As you create a program, you will often discover subsets of your code that are candidates for sharing, reuse, or resale. Alternatively, you may be working on a large program that has been divided into pieces that can be implemented separately, either to allow parallel development, or to make the programming task more manageable. For either of these reasons, you can package your code into a reusable software component so that

Two important principles of software engineering apply here: information hiding and protocols. The principle of information hiding says that you should try to minimize the information that is passed between components in a system, thus minimizing the interdependencies of components. A protocol is the interface definition of a software component. The purpose of establishing protocols is to define a uniform interface that clients can use, even if the implementation of a
component is enhanced or modified. Dylan supports software components, information hiding, and protocols in terms of libraries and modules.

Many Dylan environments support simple or exploratory programming with a dylan-user module that includes both the standard Dylan language facilities and a common subset of Dylan libraries. Because all but the simplest programs usually grow into projects or are reused in new projects, it is good practice to create a unique library and module for each program or component. If you are writing a simple, stand-alone program or a simple component, you can use the simple library and module structure illustrated in Section 2.5, page 20. You may want to skim this chapter, however, so you have an idea of the options available for more complex situations.

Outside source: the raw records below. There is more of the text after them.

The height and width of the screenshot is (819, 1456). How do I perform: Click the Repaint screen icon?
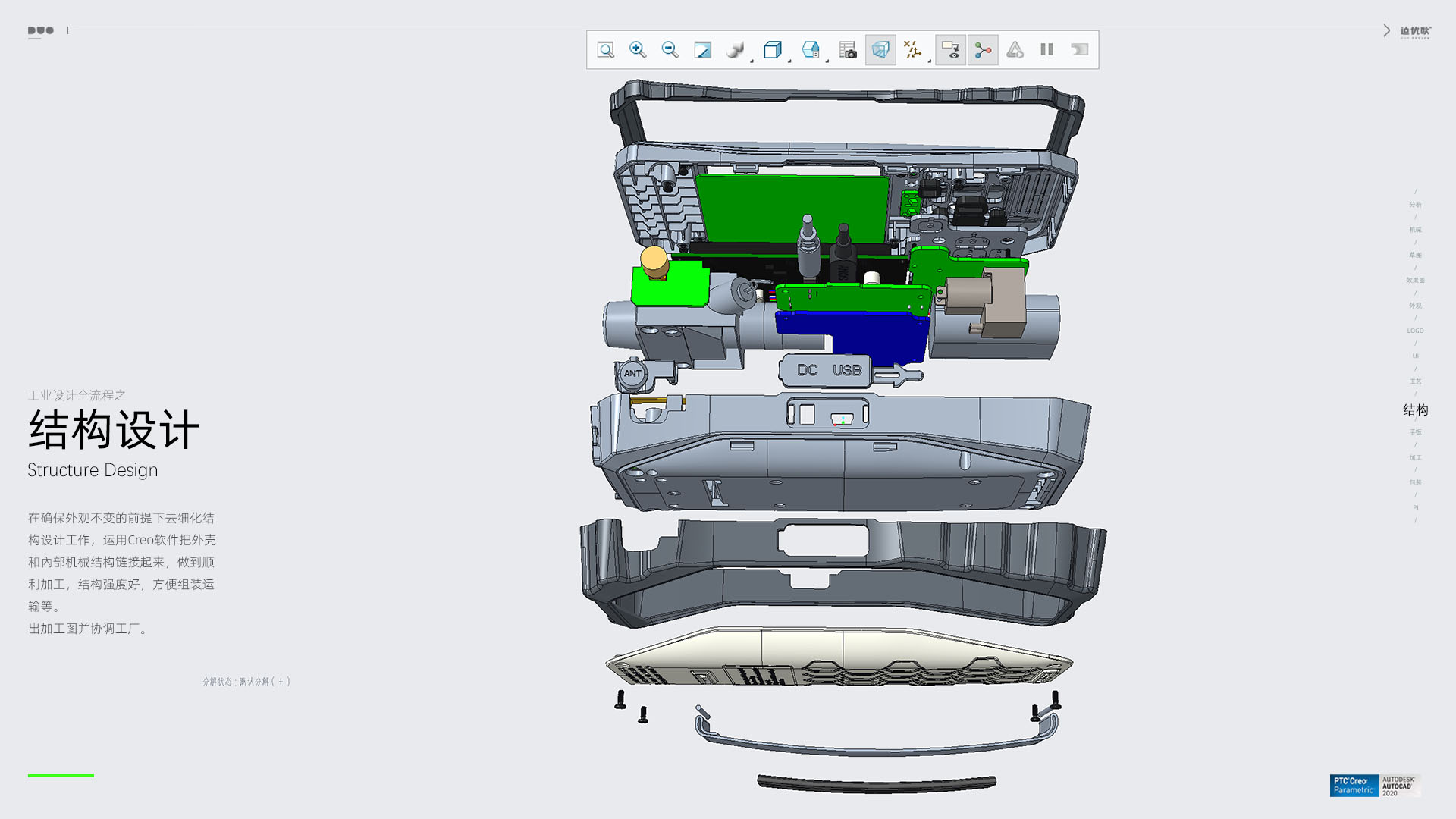702,50
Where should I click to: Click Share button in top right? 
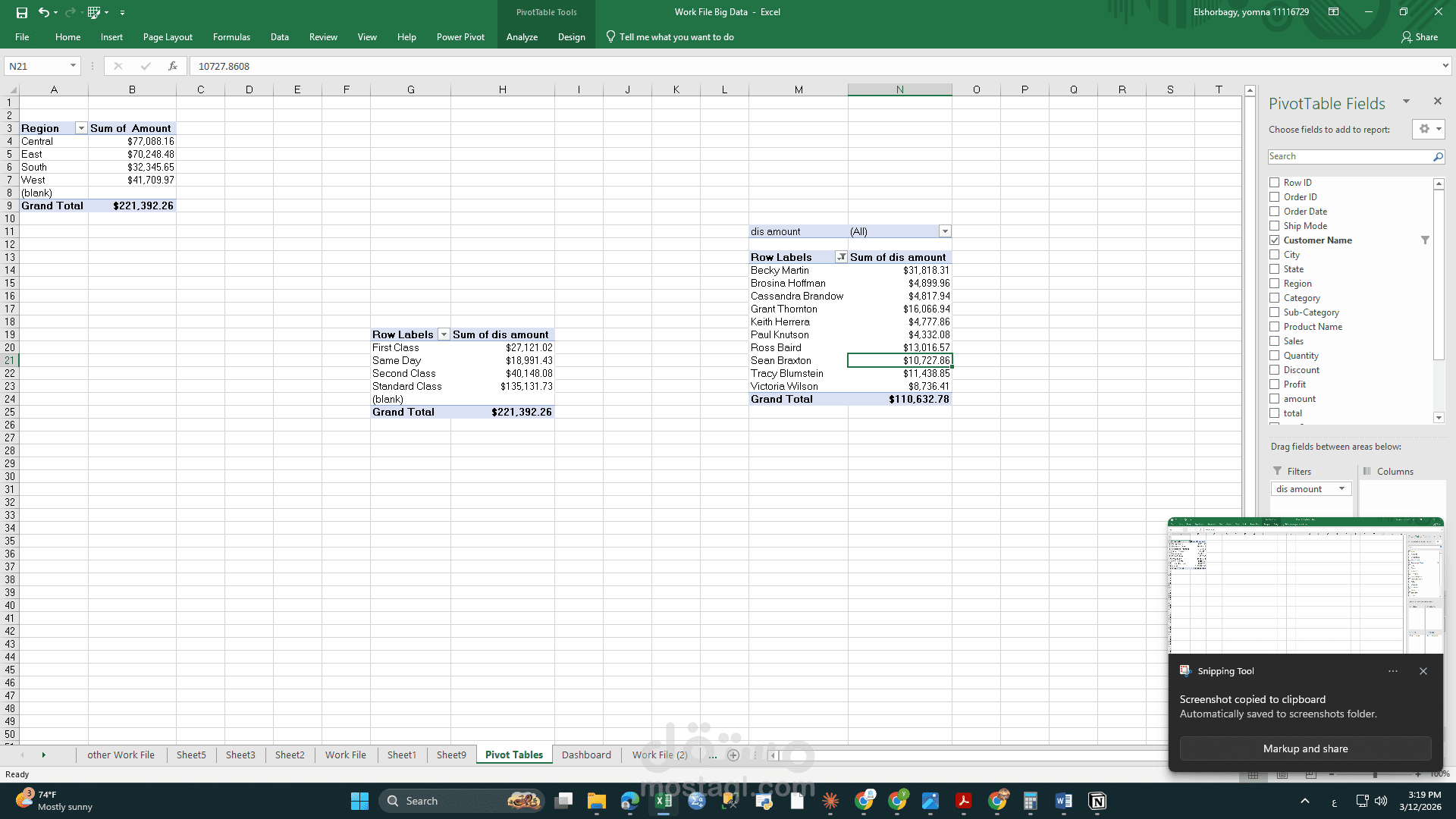[1420, 36]
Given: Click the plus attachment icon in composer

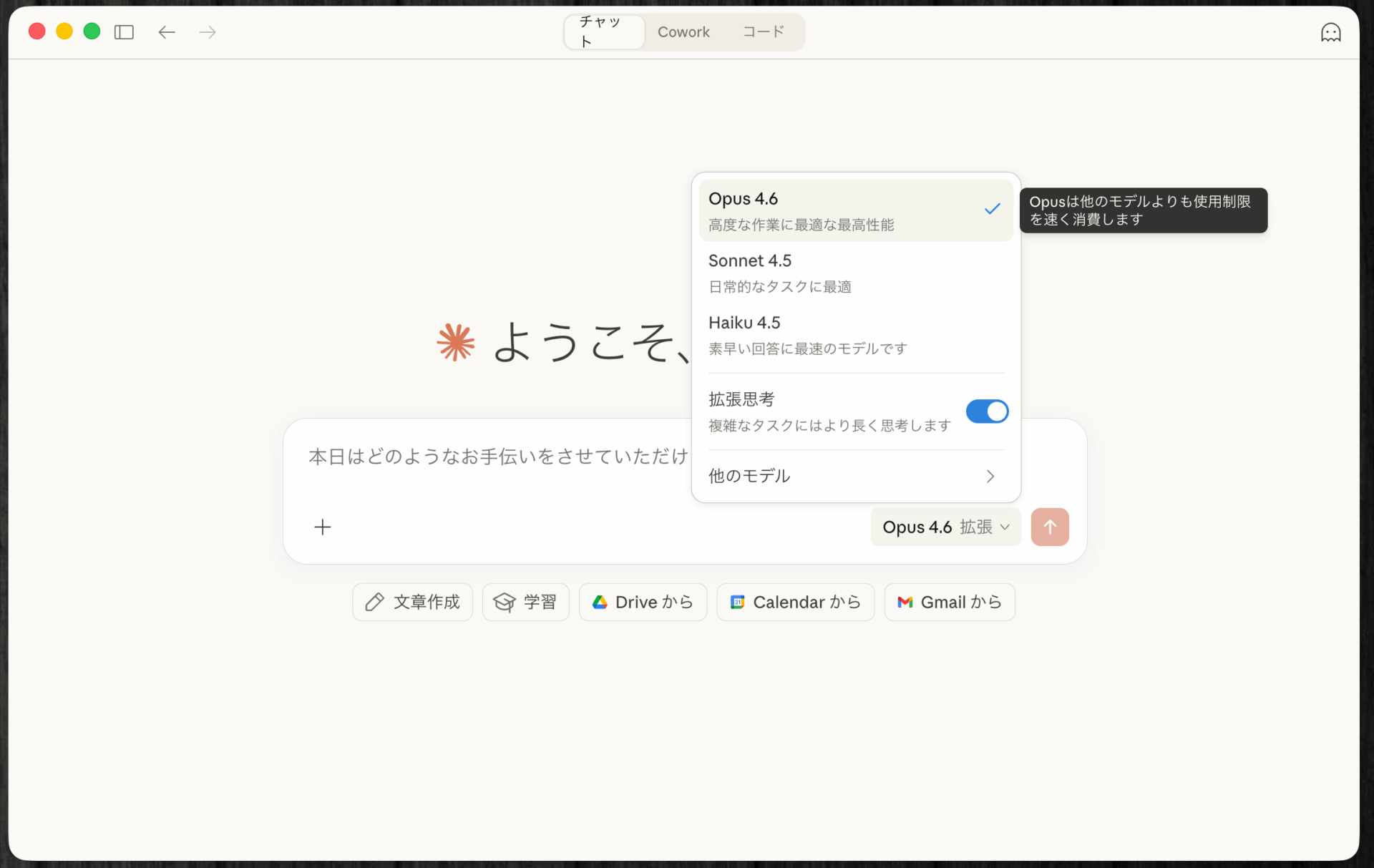Looking at the screenshot, I should (322, 527).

In this chapter, we start by describing the basic concepts of libraries (Section 13.1), modules and namespaces (Section 13.2), and programs and source records (Section 13.3). In the remainder of the chapter, we illustrate the concepts of libraries and modules by considering the classes and methods for times that we defined in Chapter 8, A Simple Library, and showing how they might be packaged into a reusable software component or library. We also show how the sixty-unit classes and methods could be a component substrate that the time library uses and shares with an angle library. Finally, we illustrate how to implement a say protocol that works with either or both of the time and angle libraries by creating a separate library that defines the shared protocol.